The human toll was greatest on the Canadian prairies, which suffered not just from the trade wars but from drought, deprivation and plagues of grasshoppers. By the time the Depression was over, one in 12 people had left the region for good, and much of the province of Saskatchewan had been reduced to a wasteland ravaged by natural disasters. In tiny Minton, most of the population of 890 depended on government relief and charity; even the town’s chickens had to depend on relief feed.
Yet for all the suffering, Canadians never embraced the kind of government intervention into the economy that the U.S. did. A short-lived attempt by Prime Minister Richard Bedford Bennett to copy the New Deal was ultimately struck down by the Privy Council in London, which was still Canada’s ultimate Supreme Court. And despite the human devastation, Canadians never turned in large numbers to “-isms” -- communism and socialism -- preferring to keep their traditional political parties. True, in 1935 the people of Alberta elected the Social Credit Party, which had unusual (one might say radical) views on monetary policy.
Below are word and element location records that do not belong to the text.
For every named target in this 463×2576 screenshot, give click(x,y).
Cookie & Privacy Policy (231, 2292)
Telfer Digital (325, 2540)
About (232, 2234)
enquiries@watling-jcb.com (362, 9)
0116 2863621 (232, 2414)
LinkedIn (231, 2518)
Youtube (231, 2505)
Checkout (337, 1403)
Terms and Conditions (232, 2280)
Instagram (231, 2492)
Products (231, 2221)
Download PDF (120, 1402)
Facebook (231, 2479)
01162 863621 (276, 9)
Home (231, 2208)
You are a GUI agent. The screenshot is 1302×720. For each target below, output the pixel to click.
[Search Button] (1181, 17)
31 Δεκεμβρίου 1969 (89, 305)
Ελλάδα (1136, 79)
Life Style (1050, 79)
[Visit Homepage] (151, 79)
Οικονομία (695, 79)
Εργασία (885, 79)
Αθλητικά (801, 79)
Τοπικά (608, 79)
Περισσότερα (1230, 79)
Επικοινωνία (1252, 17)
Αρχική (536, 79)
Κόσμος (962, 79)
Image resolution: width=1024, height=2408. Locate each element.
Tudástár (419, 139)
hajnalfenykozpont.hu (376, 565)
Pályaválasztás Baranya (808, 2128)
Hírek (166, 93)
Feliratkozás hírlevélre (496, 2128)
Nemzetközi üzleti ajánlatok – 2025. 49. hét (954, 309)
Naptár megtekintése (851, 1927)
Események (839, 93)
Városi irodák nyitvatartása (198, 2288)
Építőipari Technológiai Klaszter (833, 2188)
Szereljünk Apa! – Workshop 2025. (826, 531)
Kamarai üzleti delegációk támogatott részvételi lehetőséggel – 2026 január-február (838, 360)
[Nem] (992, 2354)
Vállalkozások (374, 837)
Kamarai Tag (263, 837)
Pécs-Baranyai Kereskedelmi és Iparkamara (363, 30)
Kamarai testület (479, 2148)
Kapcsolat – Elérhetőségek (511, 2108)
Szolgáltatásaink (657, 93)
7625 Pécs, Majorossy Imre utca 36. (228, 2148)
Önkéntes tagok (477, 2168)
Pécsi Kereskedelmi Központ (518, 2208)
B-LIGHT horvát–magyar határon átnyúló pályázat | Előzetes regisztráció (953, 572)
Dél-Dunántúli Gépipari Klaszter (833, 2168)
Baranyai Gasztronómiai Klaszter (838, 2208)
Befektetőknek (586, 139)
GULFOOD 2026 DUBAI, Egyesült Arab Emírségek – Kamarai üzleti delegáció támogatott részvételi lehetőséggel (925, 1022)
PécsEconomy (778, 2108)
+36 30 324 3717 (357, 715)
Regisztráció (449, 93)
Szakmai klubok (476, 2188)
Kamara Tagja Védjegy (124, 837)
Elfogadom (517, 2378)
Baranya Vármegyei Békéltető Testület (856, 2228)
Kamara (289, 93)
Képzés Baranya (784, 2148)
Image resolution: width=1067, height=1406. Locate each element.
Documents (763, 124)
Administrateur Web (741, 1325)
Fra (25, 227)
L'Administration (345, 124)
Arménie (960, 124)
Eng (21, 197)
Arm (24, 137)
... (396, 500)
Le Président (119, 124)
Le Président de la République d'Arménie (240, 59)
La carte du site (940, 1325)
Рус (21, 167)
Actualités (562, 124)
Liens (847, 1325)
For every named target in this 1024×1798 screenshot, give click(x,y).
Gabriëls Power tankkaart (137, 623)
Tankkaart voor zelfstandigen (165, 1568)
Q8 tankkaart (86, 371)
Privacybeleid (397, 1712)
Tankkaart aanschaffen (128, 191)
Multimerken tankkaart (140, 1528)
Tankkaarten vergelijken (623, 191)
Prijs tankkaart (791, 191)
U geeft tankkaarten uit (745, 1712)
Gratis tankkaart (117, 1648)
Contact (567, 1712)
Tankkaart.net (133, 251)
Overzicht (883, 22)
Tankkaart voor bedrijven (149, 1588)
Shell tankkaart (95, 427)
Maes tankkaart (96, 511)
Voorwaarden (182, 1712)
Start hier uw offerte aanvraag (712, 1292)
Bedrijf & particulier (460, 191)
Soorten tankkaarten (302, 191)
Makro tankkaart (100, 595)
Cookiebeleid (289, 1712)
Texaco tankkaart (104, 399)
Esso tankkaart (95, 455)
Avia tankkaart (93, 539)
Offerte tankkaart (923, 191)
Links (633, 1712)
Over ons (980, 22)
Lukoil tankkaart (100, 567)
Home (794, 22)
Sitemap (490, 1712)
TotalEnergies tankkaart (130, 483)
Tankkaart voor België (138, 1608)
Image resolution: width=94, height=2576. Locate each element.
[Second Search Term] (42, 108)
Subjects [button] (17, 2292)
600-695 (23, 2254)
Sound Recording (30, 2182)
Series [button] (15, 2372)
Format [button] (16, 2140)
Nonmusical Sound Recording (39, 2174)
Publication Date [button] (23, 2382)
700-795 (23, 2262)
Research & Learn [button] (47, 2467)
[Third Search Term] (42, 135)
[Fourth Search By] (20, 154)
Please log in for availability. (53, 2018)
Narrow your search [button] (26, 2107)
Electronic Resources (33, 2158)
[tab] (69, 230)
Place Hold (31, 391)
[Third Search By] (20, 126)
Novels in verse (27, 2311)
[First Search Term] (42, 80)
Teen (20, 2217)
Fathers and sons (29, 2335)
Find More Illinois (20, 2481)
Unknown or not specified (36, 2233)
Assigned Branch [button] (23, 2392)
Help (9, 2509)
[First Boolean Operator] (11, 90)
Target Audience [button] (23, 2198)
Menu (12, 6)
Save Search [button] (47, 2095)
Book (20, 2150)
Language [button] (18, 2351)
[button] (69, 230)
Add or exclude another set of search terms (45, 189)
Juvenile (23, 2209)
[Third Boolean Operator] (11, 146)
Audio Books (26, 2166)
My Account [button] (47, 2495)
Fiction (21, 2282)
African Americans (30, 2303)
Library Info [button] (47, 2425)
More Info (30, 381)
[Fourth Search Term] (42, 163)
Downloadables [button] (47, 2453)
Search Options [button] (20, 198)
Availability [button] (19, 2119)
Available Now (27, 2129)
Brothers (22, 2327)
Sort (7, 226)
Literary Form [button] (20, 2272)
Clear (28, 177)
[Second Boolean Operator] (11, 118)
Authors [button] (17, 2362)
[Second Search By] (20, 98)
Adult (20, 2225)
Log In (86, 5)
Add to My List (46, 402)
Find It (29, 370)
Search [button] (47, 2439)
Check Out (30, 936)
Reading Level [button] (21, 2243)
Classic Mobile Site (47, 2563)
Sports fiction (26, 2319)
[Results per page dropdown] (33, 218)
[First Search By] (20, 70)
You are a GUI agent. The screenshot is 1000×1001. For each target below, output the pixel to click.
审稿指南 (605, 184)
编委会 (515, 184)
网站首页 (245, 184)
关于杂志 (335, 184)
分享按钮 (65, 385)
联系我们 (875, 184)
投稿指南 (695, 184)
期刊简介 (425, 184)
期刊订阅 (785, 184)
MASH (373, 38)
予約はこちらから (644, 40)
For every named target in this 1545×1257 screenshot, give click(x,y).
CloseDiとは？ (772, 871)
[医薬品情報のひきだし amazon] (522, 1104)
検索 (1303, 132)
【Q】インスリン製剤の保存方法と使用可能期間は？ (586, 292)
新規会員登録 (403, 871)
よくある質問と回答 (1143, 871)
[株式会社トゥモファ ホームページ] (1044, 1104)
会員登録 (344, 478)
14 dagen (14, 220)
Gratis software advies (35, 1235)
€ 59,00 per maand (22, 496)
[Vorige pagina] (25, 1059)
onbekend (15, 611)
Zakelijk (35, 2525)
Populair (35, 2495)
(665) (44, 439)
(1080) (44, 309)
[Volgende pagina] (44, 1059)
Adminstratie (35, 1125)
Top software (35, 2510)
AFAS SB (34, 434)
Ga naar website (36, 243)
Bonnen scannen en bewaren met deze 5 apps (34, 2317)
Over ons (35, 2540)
But this was an exception.
Instead, Canadians muddled through the crisis with a makeshift combination of private and public charity. Private citizens in wealthier provinces recognized the plight of Saskatchewan and sent hundreds of carloads of fruit, vegetables and clothing westward. Bennett made a habit of sending money from his personal fortune to those who wrote to him pleading for help.
The government did construct relief camps for unemployed men, providing some low-wage work and alleviating the threat of large numbers of jobless in the cities. The state also used force to suppress social discontent, most famously in 1935, when the unemployed organized an “On-to-Ottawa Trek” from the west. The movement got as far as Regina in Saskatchewan when it was met by the Royal Canadian Mounted Police and local officers. The resulting clash left one policeman dead; a trekker died of wounds soon thereafter. The movement soon fizzled out.
In general, Canadians handled the Great Depression with a minimum of drama. Life was tough in a cold country, and people were accustomed to dealing with adversity. The economy picked up as World War II set in, and the phlegmatic nature of Canadians played no small part in the recovery.
As the Canadian historian James H. Gray observed, the Great Depression “brought out more of the best than it did the worst in people,” offering a reminder that “people, if left alone, tend to work out their own problems for themselves; that expert advice, particularly in economic matters, is most useful when it is completely ignored.”
(Joe Martin is the director of Canadian business history at the Rotman School of Management, University of Toronto, and is president emeritus of Canada’s History Society. The opinions expressed are his own.)